<<<<

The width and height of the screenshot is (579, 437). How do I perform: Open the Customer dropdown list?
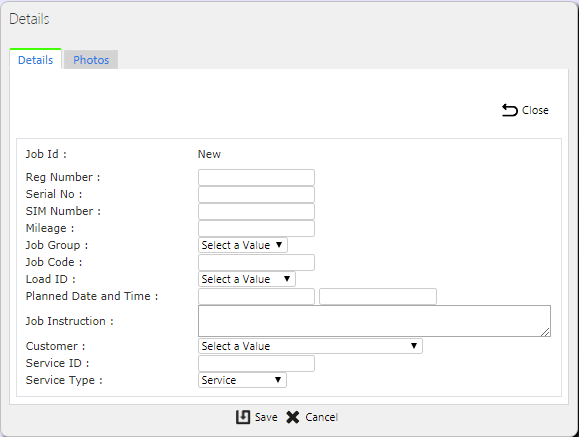point(310,346)
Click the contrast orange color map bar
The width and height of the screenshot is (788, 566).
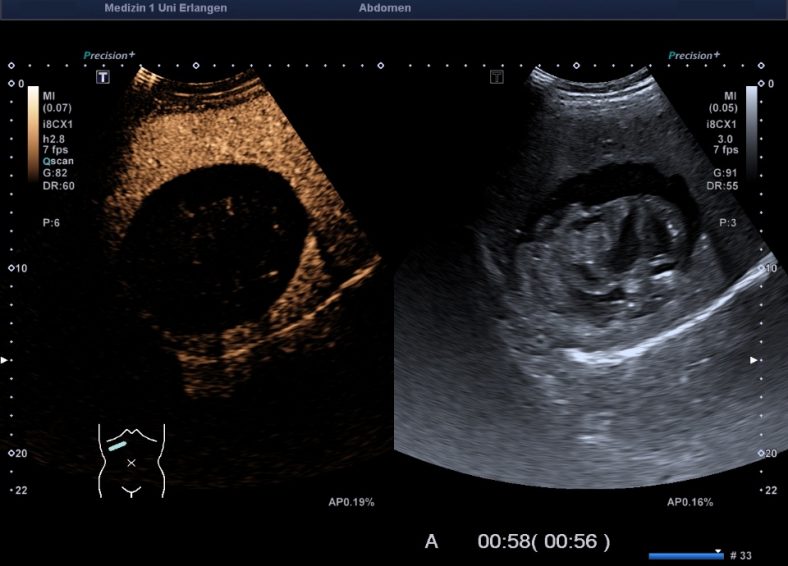pyautogui.click(x=33, y=132)
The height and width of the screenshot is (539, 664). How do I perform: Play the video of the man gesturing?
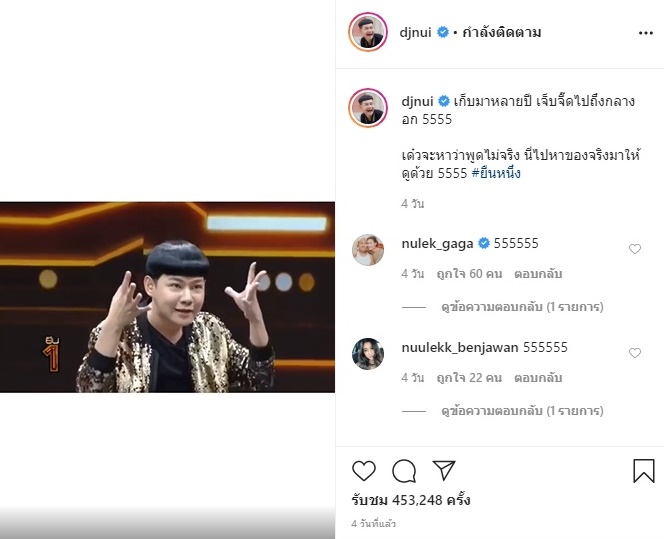click(167, 297)
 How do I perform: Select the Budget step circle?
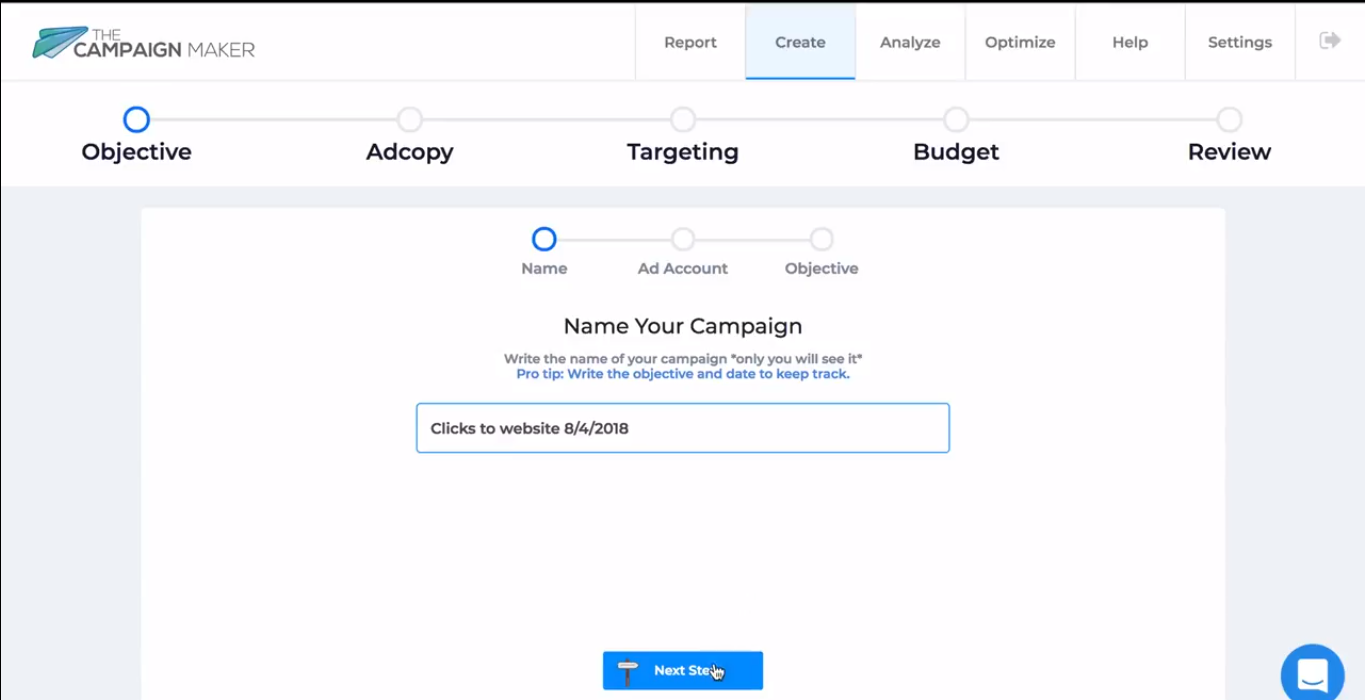[x=956, y=119]
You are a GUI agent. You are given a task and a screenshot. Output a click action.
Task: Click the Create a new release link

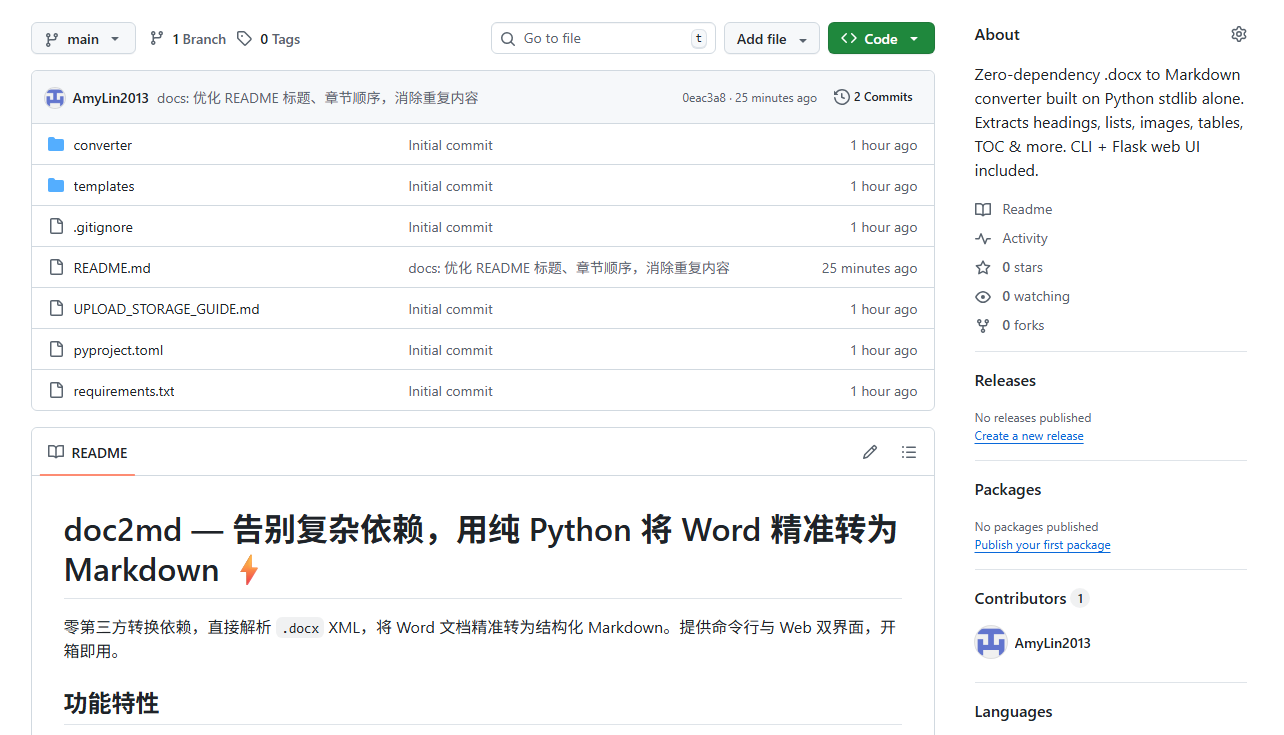pyautogui.click(x=1029, y=436)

>>>>

• Instructions for the task: Repeat the material above in full and exactly, omitting the pictures.

• Solution to this task:
The width and height of the screenshot is (579, 437). How do I perform: Open the Customer dropdown list?
point(310,346)
Click the contrast orange color map bar
The width and height of the screenshot is (788, 566).
pyautogui.click(x=33, y=132)
The height and width of the screenshot is (539, 664). How do I perform: Play the video of the man gesturing?
click(167, 297)
 How do I perform: Select the Budget step circle?
[x=956, y=119]
You are a GUI agent. You are given a task and a screenshot. Output a click action.
Task: Click the Create a new release link

pyautogui.click(x=1029, y=436)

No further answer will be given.